With this new intellectual power placed in his hand, man felt as though every dark corner could be enlightened, every savage beast tamed, every corner of creation explored, and every mystery penetrated to the depth of its profundity by the power of his ability to name and categorize. Man was hungry then for knowledge and for domination. He longed to bend the world to his designs, to command the wind and the waves, to turn lead into gold. And, by fate of Providence, at the same time a crop was beginning to grow which served to satiate that hunger for knowledge and domination. That crop was coffee. 

As the quest to codify reality was well underway, the arabica bean served as the perfect stimulant to speed it along.

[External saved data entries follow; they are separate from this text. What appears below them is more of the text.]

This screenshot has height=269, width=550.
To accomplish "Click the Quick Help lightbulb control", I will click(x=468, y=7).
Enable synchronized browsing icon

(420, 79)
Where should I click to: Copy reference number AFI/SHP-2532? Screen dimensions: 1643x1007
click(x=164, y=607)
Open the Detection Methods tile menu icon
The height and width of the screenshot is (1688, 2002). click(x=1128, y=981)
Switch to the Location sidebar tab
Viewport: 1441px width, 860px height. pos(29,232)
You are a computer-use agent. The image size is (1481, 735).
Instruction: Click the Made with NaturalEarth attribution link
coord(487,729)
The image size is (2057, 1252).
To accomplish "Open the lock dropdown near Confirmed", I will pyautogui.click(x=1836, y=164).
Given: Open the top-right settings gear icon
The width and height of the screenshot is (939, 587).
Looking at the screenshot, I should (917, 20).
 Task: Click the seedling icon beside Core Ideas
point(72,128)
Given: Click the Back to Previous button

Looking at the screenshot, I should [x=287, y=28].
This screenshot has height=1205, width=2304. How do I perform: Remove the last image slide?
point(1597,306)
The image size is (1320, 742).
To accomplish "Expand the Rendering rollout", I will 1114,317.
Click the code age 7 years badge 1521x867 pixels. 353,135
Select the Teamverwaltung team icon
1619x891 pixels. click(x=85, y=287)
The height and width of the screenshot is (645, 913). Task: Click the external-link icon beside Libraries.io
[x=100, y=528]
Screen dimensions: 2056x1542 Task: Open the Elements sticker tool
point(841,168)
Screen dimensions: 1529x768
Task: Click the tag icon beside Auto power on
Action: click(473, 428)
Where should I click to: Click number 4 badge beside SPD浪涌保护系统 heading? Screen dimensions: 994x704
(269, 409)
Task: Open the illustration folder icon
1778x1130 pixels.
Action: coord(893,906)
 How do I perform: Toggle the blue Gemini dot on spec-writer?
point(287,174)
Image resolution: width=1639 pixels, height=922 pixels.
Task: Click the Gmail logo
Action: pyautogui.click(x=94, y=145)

The book became the roadmap for the world. Likewise the coffee bean became the fuel for the car that would drive upon its roads. Within the span of a century, two drugs were poured into the nervous system of Europe. That great aphrodisiac, Knowledge, was the first. And coffee came as a welcome concomitant. It is perhaps no coincidence that coffee was legalized in Europe only a decade before Martin Luther nailed his Theses to the Wittenberg door. 

What happened in the 1500’s may be characterized thus: two great stimulants were introduced into the consciousness of men. On the one hand, the rise of printing served as a stimulant for social communication. Past barriers were demolished and new bridges were raised. On the other, we had a quite literal stimulant in coffee, one which directly acted upon the nervous system. The consequence was a long age of dynamism, in which change followed upon change at a rate unprecedented in human history. More discoveries were made possible in the fifteen hundreds than have been seen before or since.

Here we are now. The world is not today what it was even a hundred years ago. And the difference between the world a hundred years ago and the world five hundred years ago is still the difference between night and day. Still more, I think most of us are certain that the world a hundred years hence will be one we cannot imagine. So what do we make of all this dynamism, all this incessant change. I have at a radical and perhaps discomforting thesis. 

What happened in the the 1500’s was that the nervous system of man was changed, perhaps permanently. With the caffeine that was poured through people’s bellies and hence into their brains, I would argue that Europe and the West became increasingly entranced by that newfound friend of ours, Dopamine. As the influx of caffeine drove away the sleepiness of our bodies, the West found an insatiable drive, an endless quest upwards towards higher splendors of knowledge, towards greater webs of taxinomia, towards a universality of knowledge that could encompass all things.